Homenaje a la falsedad
La campaña política había empezado. Los dos grandes partidos: oficialista y opositor se lanzaban miles de acusaciones. A la vez, se declaraban ganadores de la contienda electoral cuando finalizaran los comicios.
A días de finalizar las inscripciones para las candidaturas presidenciales, aparece un candidato que era totalmente desconocido (igualmente que el partido que lo sustentaba). Todos los implicados en los quehaceres políticos desconocían a ese candidato que esperó hasta el último momento para presentarse.

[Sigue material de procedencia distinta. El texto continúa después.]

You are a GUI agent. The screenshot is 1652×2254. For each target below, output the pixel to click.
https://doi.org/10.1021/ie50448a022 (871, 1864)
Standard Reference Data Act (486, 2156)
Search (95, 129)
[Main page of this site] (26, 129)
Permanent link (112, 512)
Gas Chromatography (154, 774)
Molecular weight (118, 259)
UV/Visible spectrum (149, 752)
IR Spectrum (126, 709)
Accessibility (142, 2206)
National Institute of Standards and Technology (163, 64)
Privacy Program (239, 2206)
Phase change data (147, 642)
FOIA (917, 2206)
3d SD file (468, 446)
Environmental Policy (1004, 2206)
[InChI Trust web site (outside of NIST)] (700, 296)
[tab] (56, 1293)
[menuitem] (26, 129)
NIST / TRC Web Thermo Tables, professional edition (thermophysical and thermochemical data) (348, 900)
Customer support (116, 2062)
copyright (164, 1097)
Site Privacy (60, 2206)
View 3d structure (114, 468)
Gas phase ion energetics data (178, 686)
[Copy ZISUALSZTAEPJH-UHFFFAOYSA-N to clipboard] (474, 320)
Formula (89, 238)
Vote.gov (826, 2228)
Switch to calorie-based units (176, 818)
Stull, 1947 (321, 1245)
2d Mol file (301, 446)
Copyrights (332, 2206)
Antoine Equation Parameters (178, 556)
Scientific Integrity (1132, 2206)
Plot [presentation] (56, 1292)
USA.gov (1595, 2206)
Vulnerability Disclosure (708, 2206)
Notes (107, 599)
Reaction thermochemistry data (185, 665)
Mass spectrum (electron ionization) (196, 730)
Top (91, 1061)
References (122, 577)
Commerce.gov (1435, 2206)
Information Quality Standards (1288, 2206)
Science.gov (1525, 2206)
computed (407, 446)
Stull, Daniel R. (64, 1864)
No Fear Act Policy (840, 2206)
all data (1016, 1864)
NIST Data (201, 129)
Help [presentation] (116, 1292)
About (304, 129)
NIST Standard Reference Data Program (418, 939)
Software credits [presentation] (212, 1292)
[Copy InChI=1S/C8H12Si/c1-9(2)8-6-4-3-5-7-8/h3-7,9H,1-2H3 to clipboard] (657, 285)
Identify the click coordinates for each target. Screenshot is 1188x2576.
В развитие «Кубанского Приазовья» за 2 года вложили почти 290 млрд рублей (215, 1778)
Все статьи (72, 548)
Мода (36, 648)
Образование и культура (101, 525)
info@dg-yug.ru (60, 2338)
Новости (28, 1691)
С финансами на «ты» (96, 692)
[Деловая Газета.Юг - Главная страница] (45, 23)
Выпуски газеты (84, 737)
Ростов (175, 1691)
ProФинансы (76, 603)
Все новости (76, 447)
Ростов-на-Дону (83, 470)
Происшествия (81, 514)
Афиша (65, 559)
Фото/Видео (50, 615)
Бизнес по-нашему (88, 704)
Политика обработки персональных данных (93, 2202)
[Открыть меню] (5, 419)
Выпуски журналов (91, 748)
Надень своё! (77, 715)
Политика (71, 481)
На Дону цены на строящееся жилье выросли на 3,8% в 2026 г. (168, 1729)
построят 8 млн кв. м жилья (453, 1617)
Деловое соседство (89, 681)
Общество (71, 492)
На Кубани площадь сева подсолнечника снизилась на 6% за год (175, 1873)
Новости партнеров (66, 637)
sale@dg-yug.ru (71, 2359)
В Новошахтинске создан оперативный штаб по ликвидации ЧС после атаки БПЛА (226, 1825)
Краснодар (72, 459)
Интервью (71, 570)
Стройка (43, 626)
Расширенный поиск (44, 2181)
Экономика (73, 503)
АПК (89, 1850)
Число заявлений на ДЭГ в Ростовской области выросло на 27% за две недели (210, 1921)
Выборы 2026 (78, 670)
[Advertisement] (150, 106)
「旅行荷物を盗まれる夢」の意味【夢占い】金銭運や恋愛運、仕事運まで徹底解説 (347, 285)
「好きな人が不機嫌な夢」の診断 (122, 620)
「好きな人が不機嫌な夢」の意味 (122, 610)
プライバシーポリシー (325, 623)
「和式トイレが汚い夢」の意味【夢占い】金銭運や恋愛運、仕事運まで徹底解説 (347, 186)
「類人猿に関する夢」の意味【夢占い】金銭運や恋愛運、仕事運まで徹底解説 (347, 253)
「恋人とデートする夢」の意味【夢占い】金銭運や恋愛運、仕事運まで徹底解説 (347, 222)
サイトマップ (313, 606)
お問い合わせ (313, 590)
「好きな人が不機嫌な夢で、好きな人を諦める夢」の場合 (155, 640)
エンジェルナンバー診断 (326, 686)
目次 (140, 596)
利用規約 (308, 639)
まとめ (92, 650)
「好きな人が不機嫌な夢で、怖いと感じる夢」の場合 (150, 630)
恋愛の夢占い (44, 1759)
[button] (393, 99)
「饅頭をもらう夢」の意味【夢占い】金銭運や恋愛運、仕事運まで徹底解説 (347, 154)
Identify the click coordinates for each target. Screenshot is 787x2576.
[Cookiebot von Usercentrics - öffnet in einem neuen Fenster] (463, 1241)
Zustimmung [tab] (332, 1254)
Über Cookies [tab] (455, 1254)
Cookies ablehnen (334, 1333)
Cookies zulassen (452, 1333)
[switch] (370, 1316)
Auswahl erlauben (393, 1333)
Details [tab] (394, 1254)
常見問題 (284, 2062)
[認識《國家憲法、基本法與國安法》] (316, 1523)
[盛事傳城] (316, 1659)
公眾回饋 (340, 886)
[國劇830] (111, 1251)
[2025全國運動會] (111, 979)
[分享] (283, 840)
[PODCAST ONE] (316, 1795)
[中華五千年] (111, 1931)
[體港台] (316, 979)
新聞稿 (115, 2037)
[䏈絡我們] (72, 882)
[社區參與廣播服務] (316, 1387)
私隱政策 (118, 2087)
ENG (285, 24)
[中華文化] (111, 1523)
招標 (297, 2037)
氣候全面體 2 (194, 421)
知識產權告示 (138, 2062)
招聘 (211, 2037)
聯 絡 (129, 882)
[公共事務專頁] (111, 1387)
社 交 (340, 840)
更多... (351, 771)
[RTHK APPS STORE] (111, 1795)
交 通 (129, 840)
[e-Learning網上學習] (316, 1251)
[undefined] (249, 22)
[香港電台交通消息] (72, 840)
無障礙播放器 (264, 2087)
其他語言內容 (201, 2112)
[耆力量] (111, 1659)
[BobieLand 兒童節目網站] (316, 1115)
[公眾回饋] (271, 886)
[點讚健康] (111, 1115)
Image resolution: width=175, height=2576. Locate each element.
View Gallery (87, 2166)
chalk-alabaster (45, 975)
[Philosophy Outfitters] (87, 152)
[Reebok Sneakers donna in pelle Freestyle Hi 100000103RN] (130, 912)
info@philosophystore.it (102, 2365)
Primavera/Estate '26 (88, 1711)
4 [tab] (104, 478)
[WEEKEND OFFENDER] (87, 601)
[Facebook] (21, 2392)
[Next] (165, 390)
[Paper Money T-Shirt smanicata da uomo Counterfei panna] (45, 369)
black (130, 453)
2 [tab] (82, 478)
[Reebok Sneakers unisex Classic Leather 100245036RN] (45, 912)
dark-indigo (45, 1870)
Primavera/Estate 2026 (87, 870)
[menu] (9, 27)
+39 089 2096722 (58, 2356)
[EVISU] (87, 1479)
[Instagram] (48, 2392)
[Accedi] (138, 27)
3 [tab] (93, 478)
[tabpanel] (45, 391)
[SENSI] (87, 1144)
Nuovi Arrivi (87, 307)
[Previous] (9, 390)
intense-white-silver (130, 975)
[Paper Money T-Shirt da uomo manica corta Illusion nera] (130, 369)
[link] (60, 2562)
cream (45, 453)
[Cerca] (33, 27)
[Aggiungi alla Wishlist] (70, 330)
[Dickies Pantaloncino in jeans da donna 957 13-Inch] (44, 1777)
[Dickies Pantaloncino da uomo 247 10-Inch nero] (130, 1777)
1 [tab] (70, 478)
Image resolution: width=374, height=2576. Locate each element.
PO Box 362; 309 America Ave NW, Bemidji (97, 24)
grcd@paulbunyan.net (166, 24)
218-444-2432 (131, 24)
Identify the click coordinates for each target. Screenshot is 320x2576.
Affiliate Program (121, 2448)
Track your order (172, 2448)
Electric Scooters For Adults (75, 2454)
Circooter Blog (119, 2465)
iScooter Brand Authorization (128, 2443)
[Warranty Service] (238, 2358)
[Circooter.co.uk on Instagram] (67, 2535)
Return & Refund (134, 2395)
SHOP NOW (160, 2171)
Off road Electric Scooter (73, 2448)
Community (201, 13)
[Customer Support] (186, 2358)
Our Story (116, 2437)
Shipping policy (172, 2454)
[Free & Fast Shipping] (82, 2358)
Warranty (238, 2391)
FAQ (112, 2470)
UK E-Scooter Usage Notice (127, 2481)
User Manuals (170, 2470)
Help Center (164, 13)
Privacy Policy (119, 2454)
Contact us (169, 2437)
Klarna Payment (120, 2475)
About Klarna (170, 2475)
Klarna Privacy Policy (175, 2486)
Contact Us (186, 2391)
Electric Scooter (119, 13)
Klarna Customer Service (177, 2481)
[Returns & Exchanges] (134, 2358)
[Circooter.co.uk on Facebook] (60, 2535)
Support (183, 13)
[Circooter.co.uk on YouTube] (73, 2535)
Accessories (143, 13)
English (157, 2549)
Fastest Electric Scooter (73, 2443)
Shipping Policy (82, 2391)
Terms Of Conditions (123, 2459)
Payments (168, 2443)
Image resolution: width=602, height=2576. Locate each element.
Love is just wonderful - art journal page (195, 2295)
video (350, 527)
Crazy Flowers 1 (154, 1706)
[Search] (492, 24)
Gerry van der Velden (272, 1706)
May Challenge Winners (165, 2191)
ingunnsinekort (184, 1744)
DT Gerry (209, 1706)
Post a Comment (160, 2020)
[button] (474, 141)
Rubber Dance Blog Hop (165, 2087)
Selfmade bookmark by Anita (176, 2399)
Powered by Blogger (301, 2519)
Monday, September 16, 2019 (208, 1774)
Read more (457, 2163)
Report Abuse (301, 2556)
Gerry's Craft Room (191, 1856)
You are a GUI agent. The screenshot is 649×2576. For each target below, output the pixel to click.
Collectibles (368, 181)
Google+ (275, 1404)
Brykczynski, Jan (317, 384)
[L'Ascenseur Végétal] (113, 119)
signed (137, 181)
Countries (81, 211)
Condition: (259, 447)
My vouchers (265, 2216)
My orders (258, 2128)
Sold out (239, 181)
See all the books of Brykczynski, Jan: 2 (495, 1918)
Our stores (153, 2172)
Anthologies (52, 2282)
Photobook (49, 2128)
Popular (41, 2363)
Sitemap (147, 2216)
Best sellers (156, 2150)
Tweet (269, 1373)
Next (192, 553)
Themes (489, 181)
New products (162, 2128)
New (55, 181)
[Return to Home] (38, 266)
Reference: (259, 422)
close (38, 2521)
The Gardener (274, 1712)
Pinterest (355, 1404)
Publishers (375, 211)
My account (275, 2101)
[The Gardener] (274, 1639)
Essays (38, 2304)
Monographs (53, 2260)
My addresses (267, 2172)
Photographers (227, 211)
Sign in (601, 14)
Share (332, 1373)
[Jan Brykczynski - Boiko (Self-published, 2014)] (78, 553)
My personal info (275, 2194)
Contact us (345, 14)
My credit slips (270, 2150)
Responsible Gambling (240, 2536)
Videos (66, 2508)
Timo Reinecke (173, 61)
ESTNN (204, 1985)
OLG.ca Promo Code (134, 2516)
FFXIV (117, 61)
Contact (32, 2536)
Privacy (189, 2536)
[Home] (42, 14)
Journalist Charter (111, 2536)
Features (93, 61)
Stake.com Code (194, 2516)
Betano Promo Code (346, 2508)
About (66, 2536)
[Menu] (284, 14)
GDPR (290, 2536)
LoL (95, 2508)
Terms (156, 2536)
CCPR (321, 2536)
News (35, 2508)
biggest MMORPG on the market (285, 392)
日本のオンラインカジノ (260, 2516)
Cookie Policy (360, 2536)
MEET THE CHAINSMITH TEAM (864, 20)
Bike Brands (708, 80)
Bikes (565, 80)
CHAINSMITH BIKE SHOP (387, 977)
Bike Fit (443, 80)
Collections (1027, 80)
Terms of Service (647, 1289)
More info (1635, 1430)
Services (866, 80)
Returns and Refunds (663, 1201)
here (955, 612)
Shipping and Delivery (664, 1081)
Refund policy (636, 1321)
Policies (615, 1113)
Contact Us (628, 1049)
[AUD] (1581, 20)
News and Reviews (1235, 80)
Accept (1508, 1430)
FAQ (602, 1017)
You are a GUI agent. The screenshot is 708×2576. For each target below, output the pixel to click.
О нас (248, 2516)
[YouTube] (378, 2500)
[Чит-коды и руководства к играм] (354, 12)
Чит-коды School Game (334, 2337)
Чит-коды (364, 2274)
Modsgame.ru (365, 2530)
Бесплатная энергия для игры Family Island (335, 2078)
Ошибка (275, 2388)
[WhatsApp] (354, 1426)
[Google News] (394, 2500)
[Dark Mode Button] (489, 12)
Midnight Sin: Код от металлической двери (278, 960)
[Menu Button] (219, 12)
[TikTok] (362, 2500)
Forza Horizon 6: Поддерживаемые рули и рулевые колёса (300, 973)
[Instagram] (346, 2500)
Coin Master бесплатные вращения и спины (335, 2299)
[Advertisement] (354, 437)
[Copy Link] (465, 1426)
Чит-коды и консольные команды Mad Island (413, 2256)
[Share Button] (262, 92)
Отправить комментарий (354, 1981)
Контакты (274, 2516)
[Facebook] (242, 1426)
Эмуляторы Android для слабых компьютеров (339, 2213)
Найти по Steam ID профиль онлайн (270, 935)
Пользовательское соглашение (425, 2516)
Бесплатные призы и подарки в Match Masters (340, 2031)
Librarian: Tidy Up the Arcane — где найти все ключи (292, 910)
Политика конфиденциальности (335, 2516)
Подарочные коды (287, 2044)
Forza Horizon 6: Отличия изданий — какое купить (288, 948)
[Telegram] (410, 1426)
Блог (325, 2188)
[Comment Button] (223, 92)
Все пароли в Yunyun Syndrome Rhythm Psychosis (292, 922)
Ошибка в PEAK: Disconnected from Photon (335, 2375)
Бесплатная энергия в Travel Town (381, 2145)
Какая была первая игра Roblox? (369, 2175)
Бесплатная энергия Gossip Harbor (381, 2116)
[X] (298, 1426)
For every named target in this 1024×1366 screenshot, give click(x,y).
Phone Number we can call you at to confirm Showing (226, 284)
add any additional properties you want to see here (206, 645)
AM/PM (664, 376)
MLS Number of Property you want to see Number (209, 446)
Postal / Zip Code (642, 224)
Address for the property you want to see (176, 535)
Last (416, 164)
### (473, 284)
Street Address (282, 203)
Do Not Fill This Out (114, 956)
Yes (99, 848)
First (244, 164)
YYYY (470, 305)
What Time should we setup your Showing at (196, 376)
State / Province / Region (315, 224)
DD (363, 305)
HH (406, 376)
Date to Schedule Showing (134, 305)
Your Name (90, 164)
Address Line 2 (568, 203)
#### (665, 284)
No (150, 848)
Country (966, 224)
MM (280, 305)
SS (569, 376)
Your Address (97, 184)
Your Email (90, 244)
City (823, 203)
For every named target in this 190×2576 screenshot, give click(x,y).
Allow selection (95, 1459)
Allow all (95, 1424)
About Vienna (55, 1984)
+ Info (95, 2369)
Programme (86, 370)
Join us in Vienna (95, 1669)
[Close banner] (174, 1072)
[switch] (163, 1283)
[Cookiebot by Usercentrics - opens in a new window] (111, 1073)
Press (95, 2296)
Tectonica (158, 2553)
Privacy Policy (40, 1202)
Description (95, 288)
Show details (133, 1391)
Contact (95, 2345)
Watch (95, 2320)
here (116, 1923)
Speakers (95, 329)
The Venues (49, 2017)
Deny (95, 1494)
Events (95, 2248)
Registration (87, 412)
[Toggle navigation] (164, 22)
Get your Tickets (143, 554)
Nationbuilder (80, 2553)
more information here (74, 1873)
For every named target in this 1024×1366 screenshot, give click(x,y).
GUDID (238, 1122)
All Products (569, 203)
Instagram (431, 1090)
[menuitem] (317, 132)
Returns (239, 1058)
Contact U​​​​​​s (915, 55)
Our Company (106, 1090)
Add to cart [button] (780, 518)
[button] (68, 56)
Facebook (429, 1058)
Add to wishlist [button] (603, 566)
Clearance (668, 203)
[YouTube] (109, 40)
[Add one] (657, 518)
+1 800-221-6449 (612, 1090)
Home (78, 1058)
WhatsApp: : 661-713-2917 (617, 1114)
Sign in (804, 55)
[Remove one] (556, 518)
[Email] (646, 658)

En todos los medios periodísticos y en todas las redes sociales había algún tipo de comentario despectivo hacia él. Algunos hacían memes, otros una que otra conjetura; no faltó quién se burlara públicamente (esto fue protagonizado por el líder de los seguidores del candidato oficialista). En fin, que en cada esquina se escuchaba la frase: “A ese… ¡No lo conoce nadie!”
Los seguidores de los partidos mayoritarios se lanzaron a una campaña feroz. No quedó medio impreso o digital que no ofertara “los grandes cambios” a realizarse si su candidato era el vencedor. Hubo, incluso, fiestas, pasadías bailables, entrega de electrodomésticos y atenciones médicas (especializadas) totalmente gratis. Solo el “partidito” no competía así. Se limitó a enumerar los posibles cambios que, de ser ganador haría en el país. Se centró en propagandas exclusivamente virtuales (para evitar la contaminación del medio ambiente y el exceso de gastos de recursos económicos que no poseía); una que otra presentación televisiva, redes sociales o pequeñas reuniones en las principales ciudades del país. Nunca ofreció, ni dio ningún tipo de remuneración a los posibles votantes porque él consideraba que eso era dañino para el país y fomentaba la corrupción.
Llegaron los comicios. Los dos candidatos: oficialista y opositor se expresaban con términos muy positivos y aseguraban su inminente triunfo. El tercer candidato nunca habló. Cuando se emitió el primer boletín todos decían que era normal que el partido en el poder tomara la delantera. (Todos sabían por qué).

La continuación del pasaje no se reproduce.